**Set task**:
Return the listing below word for word, from the line containing "Screen dimensions: 715x597" through the end of the listing, including both of those lines. Leave the pictures out.

**Given records**:
>> Begin

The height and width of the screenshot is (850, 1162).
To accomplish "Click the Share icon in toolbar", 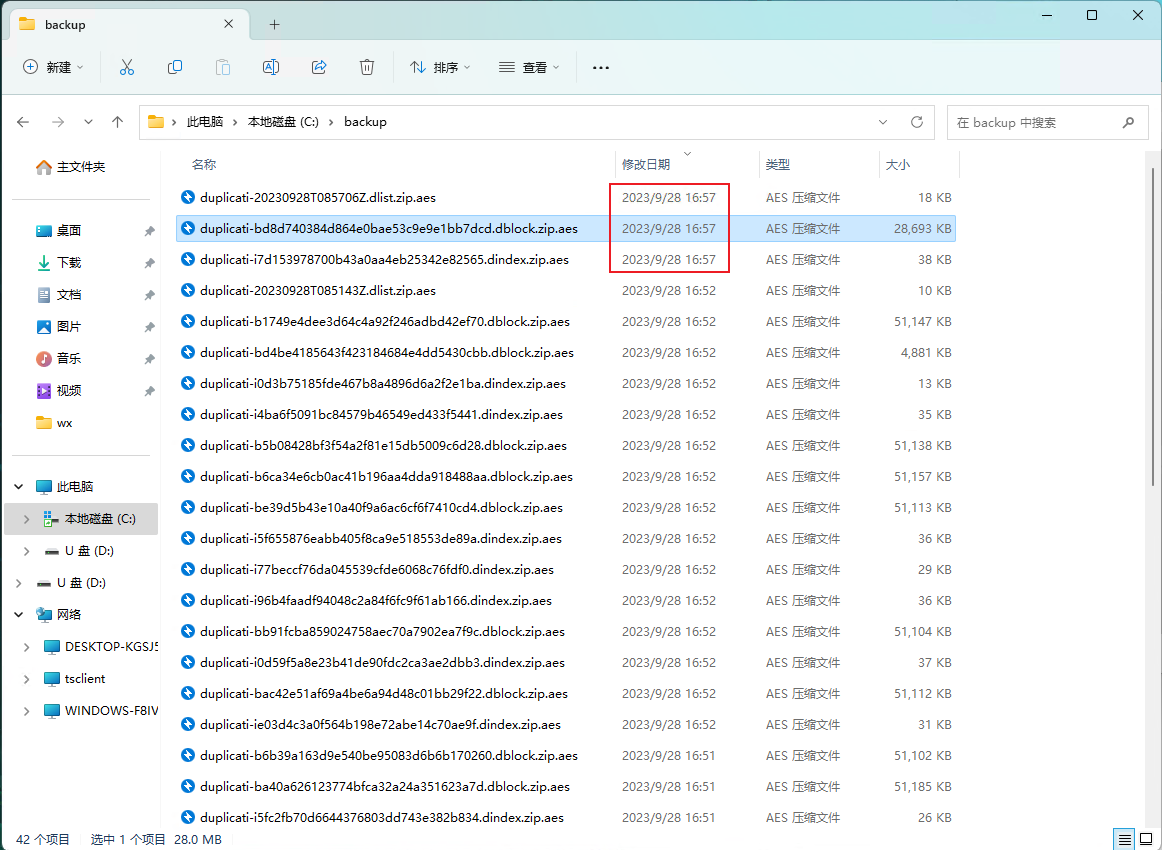I will pyautogui.click(x=319, y=67).
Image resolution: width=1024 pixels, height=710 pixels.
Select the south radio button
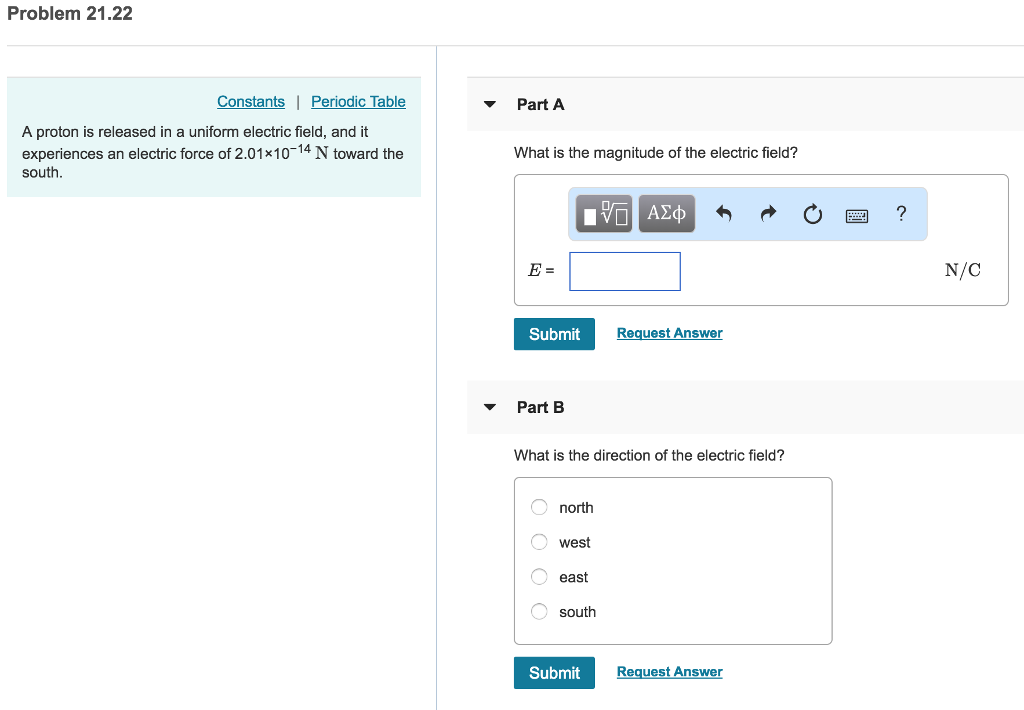point(538,611)
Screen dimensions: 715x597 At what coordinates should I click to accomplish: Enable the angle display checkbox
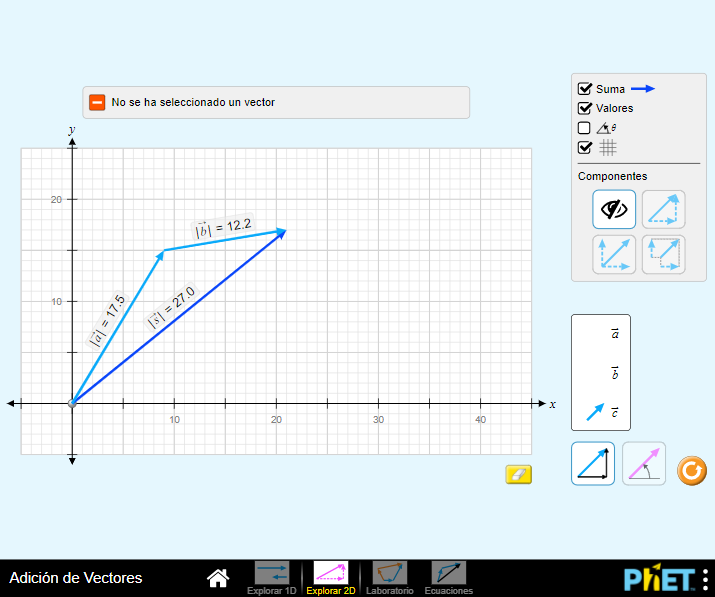click(x=585, y=128)
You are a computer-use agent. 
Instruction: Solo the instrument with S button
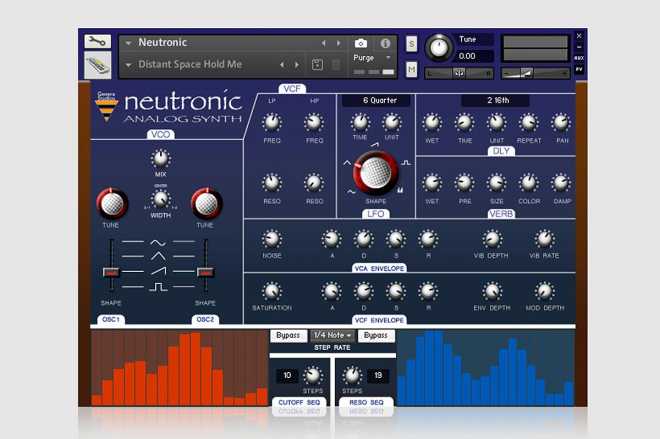411,43
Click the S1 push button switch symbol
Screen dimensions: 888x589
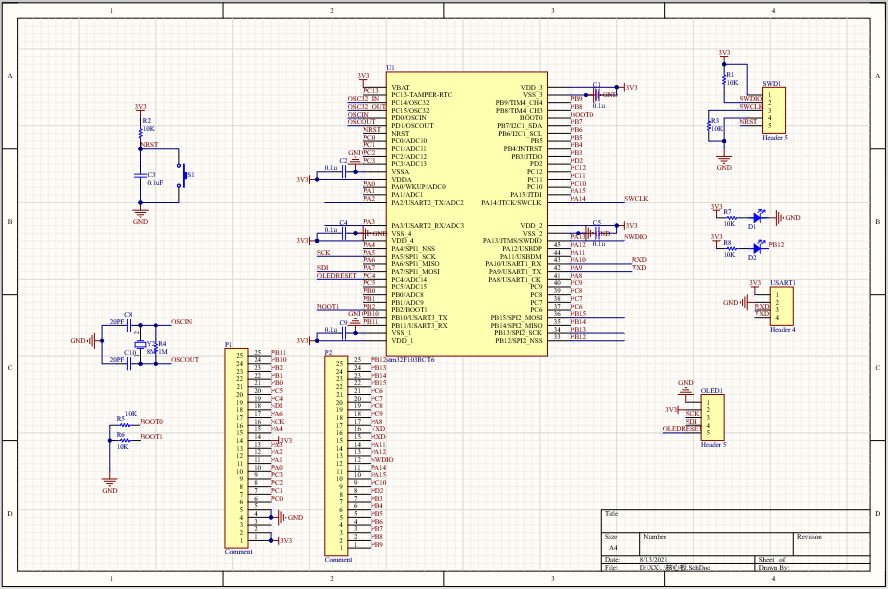(182, 175)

>> End

**Exercise result**:
Screen dimensions: 715x597 At what coordinates should I click to accomplish: Enable the angle display checkbox
click(x=585, y=128)
You are a computer-use agent. 
Instruction: Solo the instrument with S button
411,43
Click the S1 push button switch symbol
Screen dimensions: 888x589
(182, 175)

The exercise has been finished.